1 Richard Nieporent 07.23.10 at 7:14 am

When I was in Elementary School the teacher used to let us put our finger in a jar of mercury. Nowadays they call the hazmat team when someone breaks the old fashion mercury thermometer.

2 GregS 07.23.10 at 9:47 am

I remember a time when the complexity of the IRS code was considered a problem by most people, with various solutions being floated to fix it (which never happened, of course). Today, its complexity seems to be considered an ideal that all other forms of regulation should try to copy.

I am convinced now that this is all deliberate. That it’s happening because of a collusion between politically-connected big businessmen and government statists. Big businesses favor these complex regulatory schemes because they drive small competitors out of the market and prevent new ones from entering. They help turn an industry into a cartel dominated by a few large establishment players. Statists favor them because they understand that it is much easier to regulate and control an industry if it is made up of a few large companies than if it consists of hundreds or thousands of small ones. The bigger ones are easier targets. And it is easier to introduce massive regulatory changes in an industry with only a few large companies, as they have the financial resources to implement those changes, and because their sheer size makes quitting the industry nearly impossible.

So I’m sorry to say that this is my forecast for the future of American business: a flood of new massive regulatory regimes, imposed largely by regulatory fiat, which force an ever increasing cartelization of every industry in the country, and the shrinking and disappearance of many types of small businesses.

3 William Nuesslein 07.25.10 at 10:01 am

For GregS,

Almost all people, including our well educated President, believe that regulations are to protect workers and the public. That is not true. Regulations protect business and engineering protects workers and the public. Airplane manufacturers knew that their market would disappear if there planes crashed a lot. Airplanes are built to high standards. Airplane accidents are rare considering the thousand of flights a day, and those that do happen are almost always human error.

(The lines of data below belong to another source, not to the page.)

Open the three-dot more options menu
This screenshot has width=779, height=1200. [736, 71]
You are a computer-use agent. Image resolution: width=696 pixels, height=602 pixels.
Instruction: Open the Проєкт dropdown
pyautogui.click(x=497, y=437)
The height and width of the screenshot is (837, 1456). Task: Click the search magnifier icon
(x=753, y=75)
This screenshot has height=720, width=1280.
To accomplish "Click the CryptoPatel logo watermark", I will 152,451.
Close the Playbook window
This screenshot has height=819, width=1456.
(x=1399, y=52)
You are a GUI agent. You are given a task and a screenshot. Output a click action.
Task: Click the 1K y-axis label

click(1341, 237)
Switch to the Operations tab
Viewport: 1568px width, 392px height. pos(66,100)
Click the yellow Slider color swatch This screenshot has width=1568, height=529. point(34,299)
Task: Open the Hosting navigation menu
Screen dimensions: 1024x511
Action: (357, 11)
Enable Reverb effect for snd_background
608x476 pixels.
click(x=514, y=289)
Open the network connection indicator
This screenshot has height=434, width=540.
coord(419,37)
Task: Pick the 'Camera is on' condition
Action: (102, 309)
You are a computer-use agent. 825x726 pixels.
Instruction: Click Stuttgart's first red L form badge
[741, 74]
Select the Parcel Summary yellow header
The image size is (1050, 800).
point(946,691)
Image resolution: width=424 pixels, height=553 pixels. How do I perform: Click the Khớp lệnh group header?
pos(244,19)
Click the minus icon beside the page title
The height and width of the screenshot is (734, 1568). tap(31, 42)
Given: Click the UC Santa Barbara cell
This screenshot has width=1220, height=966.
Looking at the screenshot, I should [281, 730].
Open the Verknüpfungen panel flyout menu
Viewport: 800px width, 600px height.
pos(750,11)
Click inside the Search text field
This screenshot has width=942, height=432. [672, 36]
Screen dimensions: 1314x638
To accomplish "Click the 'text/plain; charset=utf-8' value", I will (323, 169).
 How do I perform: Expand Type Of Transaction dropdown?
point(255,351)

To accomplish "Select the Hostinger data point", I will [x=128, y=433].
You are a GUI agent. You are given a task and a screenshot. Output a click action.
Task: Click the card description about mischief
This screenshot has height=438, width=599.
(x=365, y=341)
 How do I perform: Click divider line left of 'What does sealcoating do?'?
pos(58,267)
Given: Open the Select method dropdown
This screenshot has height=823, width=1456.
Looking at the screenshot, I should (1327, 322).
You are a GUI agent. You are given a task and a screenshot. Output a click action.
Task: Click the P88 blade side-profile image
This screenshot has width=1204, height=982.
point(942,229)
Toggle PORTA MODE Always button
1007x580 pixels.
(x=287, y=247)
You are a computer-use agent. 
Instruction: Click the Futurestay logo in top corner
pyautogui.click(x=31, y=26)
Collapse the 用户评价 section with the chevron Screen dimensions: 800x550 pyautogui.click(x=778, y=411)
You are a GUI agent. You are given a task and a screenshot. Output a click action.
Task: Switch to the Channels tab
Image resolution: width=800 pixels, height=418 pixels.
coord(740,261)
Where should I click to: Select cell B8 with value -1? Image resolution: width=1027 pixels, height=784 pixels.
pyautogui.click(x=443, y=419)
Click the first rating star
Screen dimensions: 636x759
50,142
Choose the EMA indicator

Mine owners want safe mines to keep down labor costs if for no other reason. Inspectors give credence to the safety of the operations. It happens that the inspectors have been interfering with the wise policy of taking air and gases out of a mine as quickly as possible. That interference was, in my opinion, the reason for the recent disaster in West Virginia.

The Plaintiff bar wanted to sue paint companies for lead poisoning. Such suits are great publicity and could be lucrative. They based there case on the dubious science of a egotistical doctor. The safety community picked up their fervor and have set standards that are insane. Big toy companies, with big pockets, not wanting to fight off the lead nuts give in to the insanity.

My point is that it is corruption of our people, not of our companies, that results in the crazy regulations.

Comments on this entry are closed.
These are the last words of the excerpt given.